Ligamentocyte cell alignment and gene expression in flex cell culture with 10% and 21% strain and with IL-1β or TGF-β treatment. (A) The polar graph and brightfield images from three different zones (1: Border, 2: Transition, 3: Center) inside a flex cell well show the cell alignment for 10% strain. (B) Ligamentocytes were trained for 48 h in a flexcell system without any treatment. Different amounts of strain were applied to the cells (10%, 21%) and gene expression of COL1A1, COL3A1, MMP1, IL6 and PIEZO1 was analyzed with qPCR. The data is expressed as fold change to the mean of the untreated static control. n = 8 biological replicates. Significance was determined with a one-way ANOVA with Dunnett’s multiple comparisons test. (*P < 0.05, **P < 0.01, ***P < 0.001, ****P < 0.0001).

FIGURE 4

Gene expression of ligamentocytes in a static Flexcell culture with and without IL-1 treatment. Ligamentocytes were treated with IL-1β (1 ng/mL) for 48 h in a flexcell system. Gene expression of COL1A1, COL3A1, MMP1, IL6 and PIEZO1 was analyzed with qPCR. The data is expressed as fold change to the mean of the untreated static control. n = 9 biological replicates. Significance was determined with a Wilcoxon test. (*P < 0.05, **P < 0.05).

FIGURE 5

Gene expression of ligamentocytes in a static Flexcell culture with and without TGF- β treatment. Ligamentocytes were treated with TGF-β (1 ng/mL) for 48 h in a flexcell system. Gene expression of COL1A1, COL3A1, MMP1, IL6 and PIEZO1 was analyzed with qPCR. The data is expressed as fold change to the mean of the untreated static control. n = 8 biological replicates. Significance was determined with a Wilcoxon test. (*P < 0.05, **P < 0.05).

FIGURE 6

Gene expression of ligamentocytes in a Flexcell culture with 10% and 21% strain and with IL-1β or TGF-β treatment. Ligamentocytes were trained for 48 h in a flexcell system with (A) IL-1β (1 ng/mL) (B) and with TGF-β (1 ng/mL) treatment. Different amounts of strain were applied to the cells (10%, 21%) and gene expression of COL1A1, COL3A1, MMP1, IL6 and PIEZO1 was analyzed with qPCR. The data is expressed as fold change to the mean of the untreated static control. n = 8 biological replicates. Significance was determined with a one-way ANOVA with Dunnett’s multiple comparisons test. (*P < 0.05, **P < 0.01, ***P < 0.001, ****P < 0.0001).

FIGURE 7

Gene expression of ligamentocytes in a Flexcell culture with 10% and 21% strain and IL-1β and TGF-β3 treatment.
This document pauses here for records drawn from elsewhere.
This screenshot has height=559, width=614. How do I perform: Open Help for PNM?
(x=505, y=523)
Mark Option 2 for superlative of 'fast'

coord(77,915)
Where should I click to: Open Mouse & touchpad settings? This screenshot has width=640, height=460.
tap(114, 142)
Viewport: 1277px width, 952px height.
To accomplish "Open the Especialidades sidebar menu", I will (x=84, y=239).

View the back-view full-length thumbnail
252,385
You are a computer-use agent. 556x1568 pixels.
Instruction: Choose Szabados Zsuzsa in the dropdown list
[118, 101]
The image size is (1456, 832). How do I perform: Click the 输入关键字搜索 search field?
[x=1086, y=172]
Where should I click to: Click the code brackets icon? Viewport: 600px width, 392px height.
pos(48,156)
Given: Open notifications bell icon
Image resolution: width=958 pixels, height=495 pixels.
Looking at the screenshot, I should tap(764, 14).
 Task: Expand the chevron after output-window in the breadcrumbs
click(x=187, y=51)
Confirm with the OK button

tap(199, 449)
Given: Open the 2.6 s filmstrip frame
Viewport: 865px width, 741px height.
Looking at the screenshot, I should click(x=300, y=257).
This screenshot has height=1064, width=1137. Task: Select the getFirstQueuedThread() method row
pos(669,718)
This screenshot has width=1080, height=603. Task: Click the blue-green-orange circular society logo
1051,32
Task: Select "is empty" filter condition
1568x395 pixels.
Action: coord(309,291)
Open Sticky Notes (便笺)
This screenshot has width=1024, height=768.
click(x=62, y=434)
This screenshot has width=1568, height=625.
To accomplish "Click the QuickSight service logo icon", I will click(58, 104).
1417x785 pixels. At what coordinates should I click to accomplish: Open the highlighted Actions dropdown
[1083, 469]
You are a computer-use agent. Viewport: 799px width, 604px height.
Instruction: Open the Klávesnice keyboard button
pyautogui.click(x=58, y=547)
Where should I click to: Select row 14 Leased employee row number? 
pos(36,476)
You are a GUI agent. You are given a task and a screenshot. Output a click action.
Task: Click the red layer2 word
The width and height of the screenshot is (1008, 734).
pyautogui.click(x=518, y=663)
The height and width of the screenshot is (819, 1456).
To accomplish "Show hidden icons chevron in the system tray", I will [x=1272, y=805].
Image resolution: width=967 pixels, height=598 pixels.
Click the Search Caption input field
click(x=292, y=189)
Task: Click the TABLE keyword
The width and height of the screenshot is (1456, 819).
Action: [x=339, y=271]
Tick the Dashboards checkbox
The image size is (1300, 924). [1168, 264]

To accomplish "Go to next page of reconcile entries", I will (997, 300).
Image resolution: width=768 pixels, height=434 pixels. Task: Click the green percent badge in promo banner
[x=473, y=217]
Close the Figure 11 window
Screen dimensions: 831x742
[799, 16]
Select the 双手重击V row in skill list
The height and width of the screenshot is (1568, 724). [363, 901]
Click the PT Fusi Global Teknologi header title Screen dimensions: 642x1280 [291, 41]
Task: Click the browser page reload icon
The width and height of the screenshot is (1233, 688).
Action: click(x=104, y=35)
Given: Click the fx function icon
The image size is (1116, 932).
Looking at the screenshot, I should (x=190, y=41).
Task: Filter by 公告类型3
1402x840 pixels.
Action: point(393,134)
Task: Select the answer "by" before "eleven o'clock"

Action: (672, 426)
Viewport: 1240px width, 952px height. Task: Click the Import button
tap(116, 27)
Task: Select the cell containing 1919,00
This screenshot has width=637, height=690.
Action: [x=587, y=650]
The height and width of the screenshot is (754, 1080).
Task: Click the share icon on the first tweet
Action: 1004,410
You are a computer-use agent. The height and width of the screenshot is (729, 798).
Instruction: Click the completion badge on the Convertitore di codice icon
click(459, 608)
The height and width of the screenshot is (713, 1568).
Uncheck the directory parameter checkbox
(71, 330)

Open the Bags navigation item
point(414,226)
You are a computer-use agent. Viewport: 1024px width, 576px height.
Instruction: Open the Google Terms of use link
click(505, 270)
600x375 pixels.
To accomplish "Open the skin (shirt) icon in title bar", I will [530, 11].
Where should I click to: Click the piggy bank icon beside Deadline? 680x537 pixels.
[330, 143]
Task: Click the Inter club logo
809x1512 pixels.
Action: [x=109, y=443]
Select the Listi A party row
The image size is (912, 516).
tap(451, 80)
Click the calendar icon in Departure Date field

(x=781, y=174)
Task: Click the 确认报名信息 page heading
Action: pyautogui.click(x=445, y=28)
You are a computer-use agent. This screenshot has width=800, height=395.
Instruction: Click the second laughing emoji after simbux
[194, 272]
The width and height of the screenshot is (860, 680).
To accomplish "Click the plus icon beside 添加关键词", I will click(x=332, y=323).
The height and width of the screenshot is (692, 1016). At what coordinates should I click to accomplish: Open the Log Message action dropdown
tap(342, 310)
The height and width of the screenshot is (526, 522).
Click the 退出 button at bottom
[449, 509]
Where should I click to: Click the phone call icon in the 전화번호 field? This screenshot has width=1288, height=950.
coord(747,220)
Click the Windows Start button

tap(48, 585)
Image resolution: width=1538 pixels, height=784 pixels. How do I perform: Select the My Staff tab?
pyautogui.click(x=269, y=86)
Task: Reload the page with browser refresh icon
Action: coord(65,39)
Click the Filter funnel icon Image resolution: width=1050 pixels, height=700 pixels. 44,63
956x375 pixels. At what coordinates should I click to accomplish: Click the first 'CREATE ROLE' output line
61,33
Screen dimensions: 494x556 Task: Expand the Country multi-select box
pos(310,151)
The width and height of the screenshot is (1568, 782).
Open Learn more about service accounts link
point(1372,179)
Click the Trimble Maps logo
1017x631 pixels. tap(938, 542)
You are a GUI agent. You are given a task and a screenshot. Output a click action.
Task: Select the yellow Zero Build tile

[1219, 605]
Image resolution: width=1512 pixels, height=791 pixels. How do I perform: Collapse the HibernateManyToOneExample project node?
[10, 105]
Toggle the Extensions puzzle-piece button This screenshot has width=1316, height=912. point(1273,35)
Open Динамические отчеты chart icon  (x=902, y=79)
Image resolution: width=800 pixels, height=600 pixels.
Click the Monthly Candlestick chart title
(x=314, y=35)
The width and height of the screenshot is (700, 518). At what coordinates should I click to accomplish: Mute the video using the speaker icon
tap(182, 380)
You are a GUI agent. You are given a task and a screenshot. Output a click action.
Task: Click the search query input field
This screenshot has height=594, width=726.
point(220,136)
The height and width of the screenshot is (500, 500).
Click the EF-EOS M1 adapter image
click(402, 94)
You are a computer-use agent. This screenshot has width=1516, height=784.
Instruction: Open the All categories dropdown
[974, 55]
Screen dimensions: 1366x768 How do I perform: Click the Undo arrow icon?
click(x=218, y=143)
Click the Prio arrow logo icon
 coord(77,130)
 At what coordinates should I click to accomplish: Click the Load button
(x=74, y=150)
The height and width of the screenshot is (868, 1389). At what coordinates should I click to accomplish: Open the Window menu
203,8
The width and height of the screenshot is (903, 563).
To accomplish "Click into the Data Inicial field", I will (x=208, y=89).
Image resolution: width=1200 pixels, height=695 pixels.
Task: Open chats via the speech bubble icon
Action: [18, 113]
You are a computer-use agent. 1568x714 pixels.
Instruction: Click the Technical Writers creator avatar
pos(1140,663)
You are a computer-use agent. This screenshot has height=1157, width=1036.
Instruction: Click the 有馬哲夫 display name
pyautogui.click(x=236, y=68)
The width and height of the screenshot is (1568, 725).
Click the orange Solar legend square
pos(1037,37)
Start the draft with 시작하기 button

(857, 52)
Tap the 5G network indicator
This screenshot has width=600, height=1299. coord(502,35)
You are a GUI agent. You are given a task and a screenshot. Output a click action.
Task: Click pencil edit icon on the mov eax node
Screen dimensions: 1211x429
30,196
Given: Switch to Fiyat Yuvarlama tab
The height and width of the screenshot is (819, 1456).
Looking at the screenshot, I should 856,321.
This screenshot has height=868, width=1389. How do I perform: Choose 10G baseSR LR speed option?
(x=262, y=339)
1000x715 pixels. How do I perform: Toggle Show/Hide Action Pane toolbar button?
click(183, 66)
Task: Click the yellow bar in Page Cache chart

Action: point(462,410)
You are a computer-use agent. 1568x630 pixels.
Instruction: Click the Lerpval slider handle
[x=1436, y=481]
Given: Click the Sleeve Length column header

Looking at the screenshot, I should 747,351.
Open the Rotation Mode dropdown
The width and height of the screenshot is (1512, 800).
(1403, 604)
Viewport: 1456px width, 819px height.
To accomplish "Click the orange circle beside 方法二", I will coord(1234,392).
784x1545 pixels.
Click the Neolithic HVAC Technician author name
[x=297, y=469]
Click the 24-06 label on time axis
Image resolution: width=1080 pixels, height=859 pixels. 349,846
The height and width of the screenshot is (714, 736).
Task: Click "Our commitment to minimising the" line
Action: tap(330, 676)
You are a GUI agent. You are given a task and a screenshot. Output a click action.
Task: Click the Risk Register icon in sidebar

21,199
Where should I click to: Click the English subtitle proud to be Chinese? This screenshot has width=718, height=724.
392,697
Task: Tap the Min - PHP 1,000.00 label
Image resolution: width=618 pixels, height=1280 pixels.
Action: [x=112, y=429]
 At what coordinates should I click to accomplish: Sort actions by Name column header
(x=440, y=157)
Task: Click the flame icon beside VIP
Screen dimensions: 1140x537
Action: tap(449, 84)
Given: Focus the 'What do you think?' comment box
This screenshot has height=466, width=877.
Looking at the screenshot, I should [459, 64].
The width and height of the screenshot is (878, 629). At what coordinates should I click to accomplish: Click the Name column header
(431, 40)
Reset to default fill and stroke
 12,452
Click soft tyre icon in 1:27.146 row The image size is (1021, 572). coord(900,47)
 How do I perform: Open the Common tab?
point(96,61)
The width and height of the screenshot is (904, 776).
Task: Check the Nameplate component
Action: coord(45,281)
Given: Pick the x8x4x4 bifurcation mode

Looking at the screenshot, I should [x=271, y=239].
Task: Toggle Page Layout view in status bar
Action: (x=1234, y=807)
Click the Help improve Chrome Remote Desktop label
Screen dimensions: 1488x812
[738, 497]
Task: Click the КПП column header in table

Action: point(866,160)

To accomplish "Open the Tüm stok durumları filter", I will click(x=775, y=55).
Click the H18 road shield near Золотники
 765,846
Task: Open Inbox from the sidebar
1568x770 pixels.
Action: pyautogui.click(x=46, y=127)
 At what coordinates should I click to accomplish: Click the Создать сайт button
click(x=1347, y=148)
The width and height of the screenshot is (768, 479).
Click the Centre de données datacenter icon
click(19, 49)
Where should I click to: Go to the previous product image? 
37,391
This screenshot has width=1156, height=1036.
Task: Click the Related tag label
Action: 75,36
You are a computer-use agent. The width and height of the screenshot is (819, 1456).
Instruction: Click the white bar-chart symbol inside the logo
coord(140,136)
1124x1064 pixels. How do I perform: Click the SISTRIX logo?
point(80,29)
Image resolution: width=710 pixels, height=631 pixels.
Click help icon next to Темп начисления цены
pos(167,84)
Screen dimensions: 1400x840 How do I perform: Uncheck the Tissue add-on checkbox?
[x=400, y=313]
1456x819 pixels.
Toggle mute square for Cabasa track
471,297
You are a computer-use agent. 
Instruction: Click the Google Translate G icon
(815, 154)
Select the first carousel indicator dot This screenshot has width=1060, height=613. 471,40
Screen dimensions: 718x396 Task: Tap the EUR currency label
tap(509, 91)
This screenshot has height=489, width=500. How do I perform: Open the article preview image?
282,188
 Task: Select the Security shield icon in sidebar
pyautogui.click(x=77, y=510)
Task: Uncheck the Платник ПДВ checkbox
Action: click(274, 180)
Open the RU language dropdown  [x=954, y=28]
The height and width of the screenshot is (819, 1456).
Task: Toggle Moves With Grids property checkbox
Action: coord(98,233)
Ligamentocytes were trained and treated together with TGF-β (1 ng/mL) and IL-1β (1 ng/mL) for 48 h in a flexcell system. Different amounts of strain were applied to the cells (10%, 21%) and gene expression of COL1A1, COL3A1, MMP1, IL6 and PIEZO1 was analyzed with qPCR. The data is expressed as fold change to the mean of the untreated static control. n = 8 biological replicates. Significance was determined with a one-way ANOVA with Dunnett’s multiple comparisons test. (*P < 0.05, **P < 0.01, ***P < 0.001, ****P < 0.0001).